DES MOINES, Iowa--On March 7, more than 2,000 people from across Iowa mobilized at the Iowa state Capitol to rally in support of workers' rights and protest austerity measures proposed by Iowa Gov. Terry Branstad.

The mass workers' justice rally on March 7, organized by the Iowa Federation of Labor, was not the first this year in Iowa.

On February 26, more than 500 people attended a MoveOn.org rally at the statehouse, and on February 22, more than 1,000 public- and private-sector workers representing the Iowa Federation of Labor, various AFL-CIO locals, United Electrical Workers, United Auto Workers, AFSCME, United Food and Commercial Workers, and other labor unions from across Iowa rallied at the capitol in Des Moines.

"This is not an assault on public workers," Ken Sagar, president of the Iowa Federation of Labor, told the Associated Press. "This is an assault on the middle class. We don't just make widgets, we don't just provide services, we enable people to have a decent life."

The three labor union solidarity rallies followed a January 25 protest of budget cuts at the Iowa state Capitol organized by the community power organization Iowa Citizens for Community Improvement (Iowa CCI) that was attended by more than 300 family farmers, retirees, clergy, immigrants and other everyday people.

Iowa CCI members have argued for common-sense alternatives to Branstad's corporate agenda of balancing the budget on the backs of hard-working Iowa families. These solutions include combined corporate reporting to close tax loopholes and force out-of-state corporations to pay their fair share of taxes.

"The assault on public employee unions is part of a deliberate right-wing strategy to shift the blame for the recession away from the big banks that crashed the economy and the multinational corporations that don't pay their fair share of taxes," said Garry Klicker, an Iowa CCI member, small business owner and independent livestock farmer from Bloomfield.

"They caused this crisis, they should have to pay for it." Klicker's comments were made in a labor solidarity press statement released by Iowa CCI members on February 22.


IN NOVEMBER, Iowans sent incumbent Democratic Iowa Gov. Chet Culver home, and elected former four-term Republican Iowa Gov. Terry Branstad back into office for another term following after a 10-year hiatus.

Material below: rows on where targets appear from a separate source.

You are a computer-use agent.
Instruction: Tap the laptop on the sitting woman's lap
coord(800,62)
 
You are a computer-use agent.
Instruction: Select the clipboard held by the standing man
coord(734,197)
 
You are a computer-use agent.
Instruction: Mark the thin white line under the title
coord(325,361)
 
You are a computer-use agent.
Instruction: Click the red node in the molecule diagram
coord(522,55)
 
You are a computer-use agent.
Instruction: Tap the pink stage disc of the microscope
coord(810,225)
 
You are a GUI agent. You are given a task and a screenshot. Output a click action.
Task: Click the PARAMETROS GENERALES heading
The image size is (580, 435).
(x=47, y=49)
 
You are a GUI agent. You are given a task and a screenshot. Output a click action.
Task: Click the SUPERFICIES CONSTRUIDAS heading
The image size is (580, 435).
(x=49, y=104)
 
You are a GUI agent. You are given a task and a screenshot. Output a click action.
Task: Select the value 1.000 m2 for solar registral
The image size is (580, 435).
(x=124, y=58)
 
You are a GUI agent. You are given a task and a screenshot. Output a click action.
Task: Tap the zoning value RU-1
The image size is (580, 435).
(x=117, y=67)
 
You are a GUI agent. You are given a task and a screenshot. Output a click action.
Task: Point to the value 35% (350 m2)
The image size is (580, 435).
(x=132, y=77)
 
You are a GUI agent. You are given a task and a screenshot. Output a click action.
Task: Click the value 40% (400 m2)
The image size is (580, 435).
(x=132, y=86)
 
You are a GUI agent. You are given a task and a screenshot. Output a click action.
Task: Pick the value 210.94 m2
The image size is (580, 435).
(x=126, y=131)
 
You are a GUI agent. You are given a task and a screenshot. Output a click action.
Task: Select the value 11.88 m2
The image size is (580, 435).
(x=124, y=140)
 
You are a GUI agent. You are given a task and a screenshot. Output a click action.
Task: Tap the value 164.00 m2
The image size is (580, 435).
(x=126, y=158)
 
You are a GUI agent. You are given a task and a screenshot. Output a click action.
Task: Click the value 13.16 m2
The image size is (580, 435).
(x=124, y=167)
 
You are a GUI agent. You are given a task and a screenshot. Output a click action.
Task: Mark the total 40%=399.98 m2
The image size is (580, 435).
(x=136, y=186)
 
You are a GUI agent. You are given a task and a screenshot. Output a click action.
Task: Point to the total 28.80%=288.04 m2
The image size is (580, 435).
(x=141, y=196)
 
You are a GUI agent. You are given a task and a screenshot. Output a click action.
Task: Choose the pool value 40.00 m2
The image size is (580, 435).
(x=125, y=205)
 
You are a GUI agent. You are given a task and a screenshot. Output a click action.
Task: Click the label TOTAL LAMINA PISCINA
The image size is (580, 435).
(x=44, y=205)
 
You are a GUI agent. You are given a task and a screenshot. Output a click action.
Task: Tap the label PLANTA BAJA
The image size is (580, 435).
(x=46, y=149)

Branstad's campaign was financed by the largest corporate agribusiness and big-moneyed special-interest groups in the state of Iowa, and he moved quickly once inaugurated to end project labor agreements and voting rights for felons. He has also proposed an ambitious "austerity" agenda to deregulate factory farms, cut corporate taxes, privatize economic development, repeal collective bargaining and slash vital public services.

Iowa's unemployment rate is slightly below the national average, and the state's budget difficulties are more manageable than in some other states, in part because of Iowa's strong agribusiness economy and record-high prices for grain and livestock (themselves caused by big bank speculation on commodities).

But while Iowa's agribusiness economy has been great for those at the top, tens of thousands of independent family farmers have been pushed off the land since 1995--during Branstad's last term in office, when he rolled out the welcome mat to the factory farm industry in the state.

Although Iowa currently has a Republican in the governor's mansion and a Republican-controlled House, Democrats hold a slim majority in the Iowa Senate, and Senate Majority Leader Mike Gronstal--hardly a progressive populist champion by any measure--has vowed to block attempts to repeal collective bargaining or the state's marriage equality law.

Whether that's true, and whether or not the slim Democratic majority in the Iowa Senate will block the rest of Branstad's corporate agenda, will hinge on the ability of everyday Iowans, and the labor unions and community organizations under their direct democratic control, to continue pushing for grassroots, progressive social change from below.